- [Requirement]: Would you copy the records below, exactly and only from their first line through the line containing "You are a computer-use agent.", without any pictures?
(Beginning of Data for the task)
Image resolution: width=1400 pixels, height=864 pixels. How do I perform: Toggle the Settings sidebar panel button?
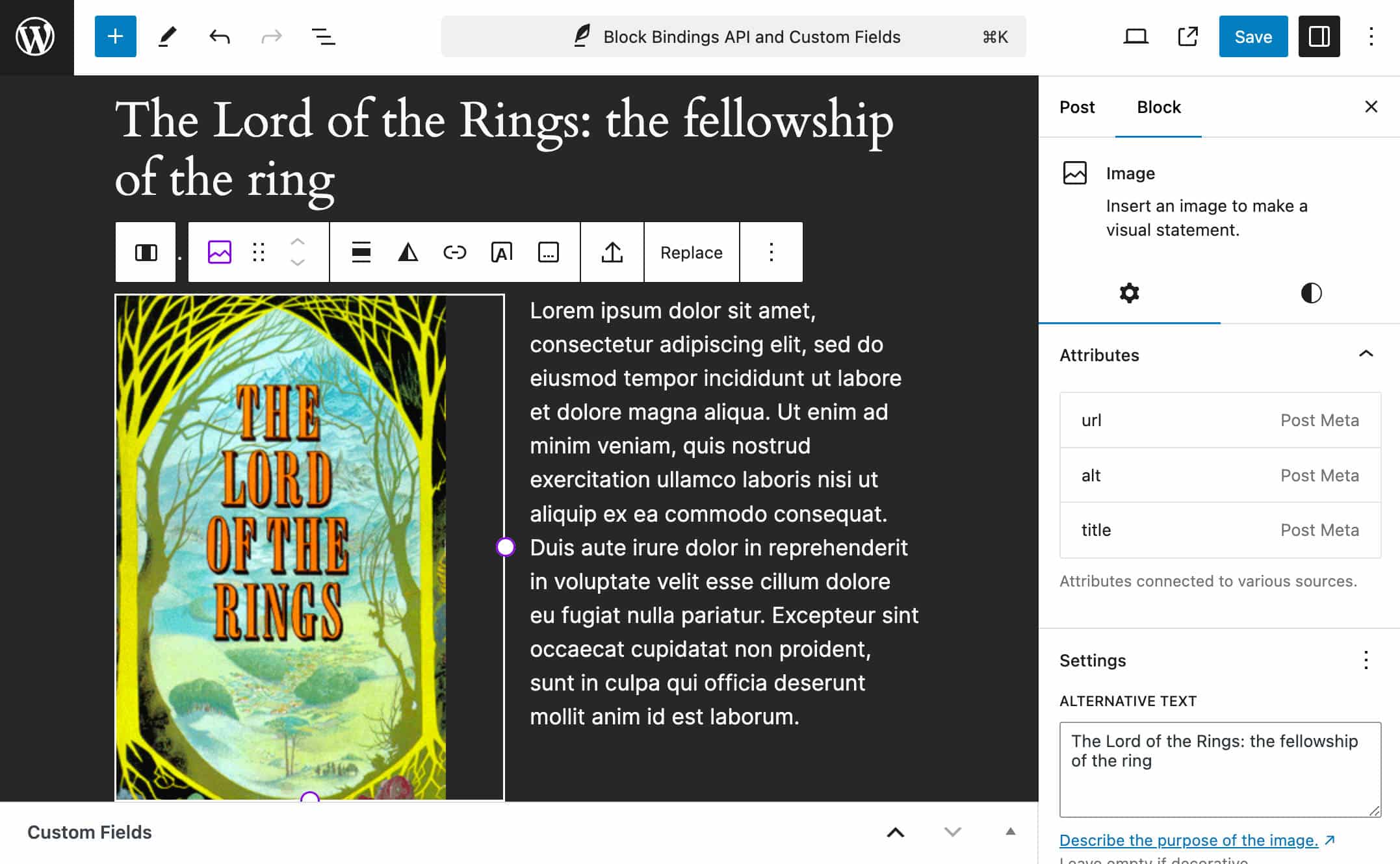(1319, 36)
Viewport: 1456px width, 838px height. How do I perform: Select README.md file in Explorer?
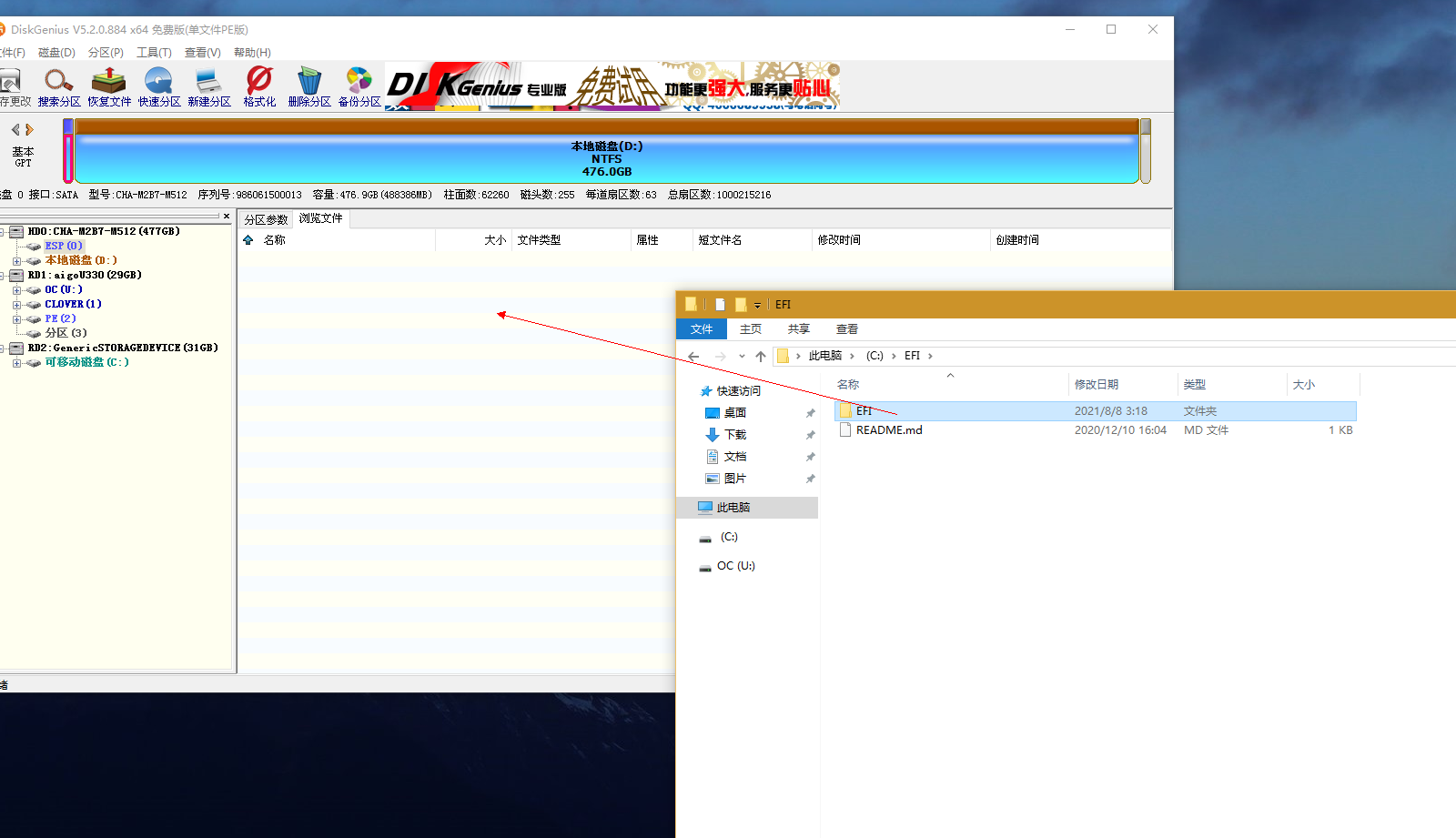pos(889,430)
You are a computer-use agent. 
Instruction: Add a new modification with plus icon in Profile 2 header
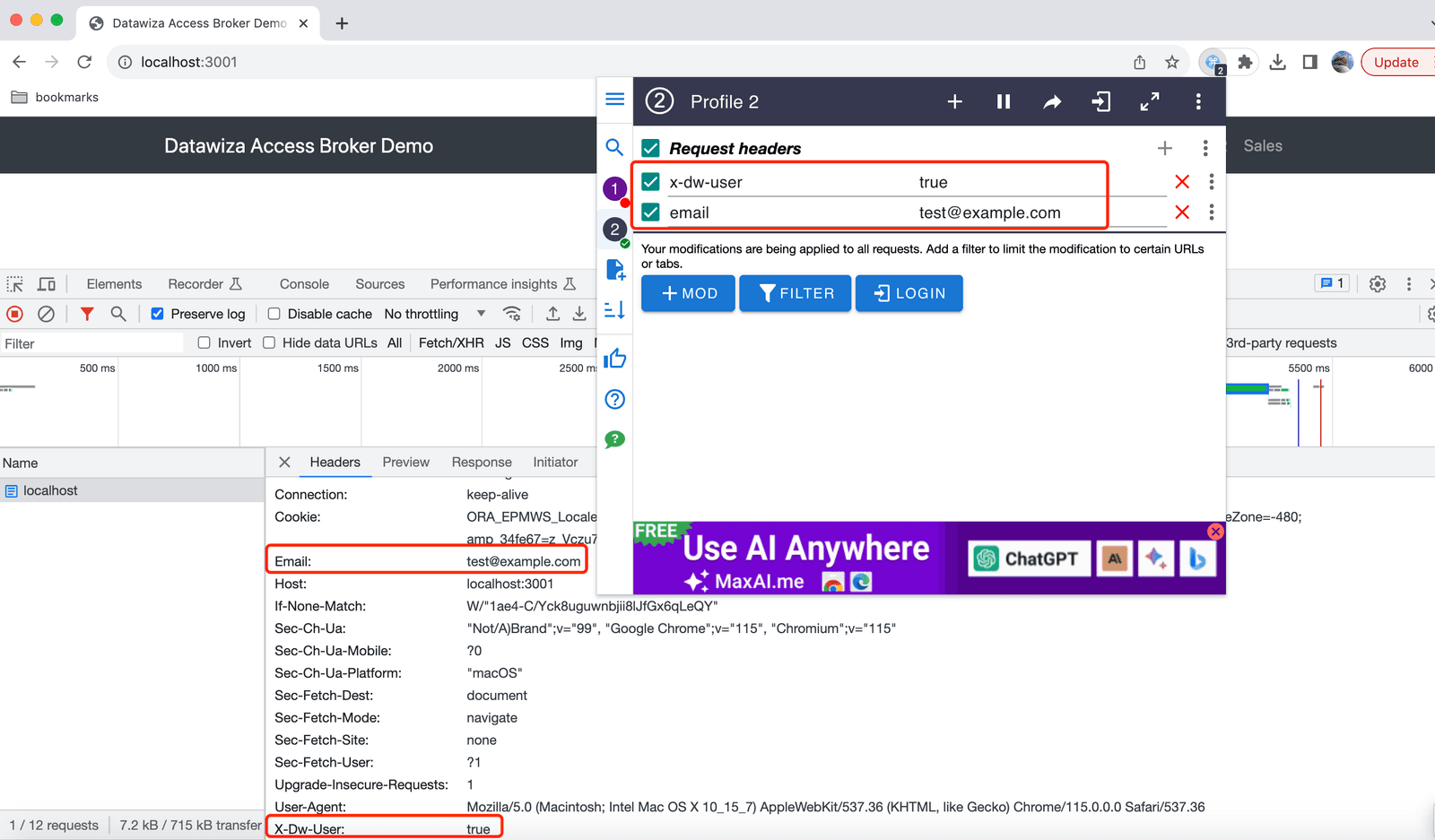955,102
(End of Data for the task)
- [Your response]:
Image resolution: width=1400 pixels, height=864 pixels. How do I perform: Toggle the Settings sidebar panel button?
(1319, 36)
Viewport: 1456px width, 838px height. How do I perform: Select README.md file in Explorer?
pos(889,430)
You are a computer-use agent. 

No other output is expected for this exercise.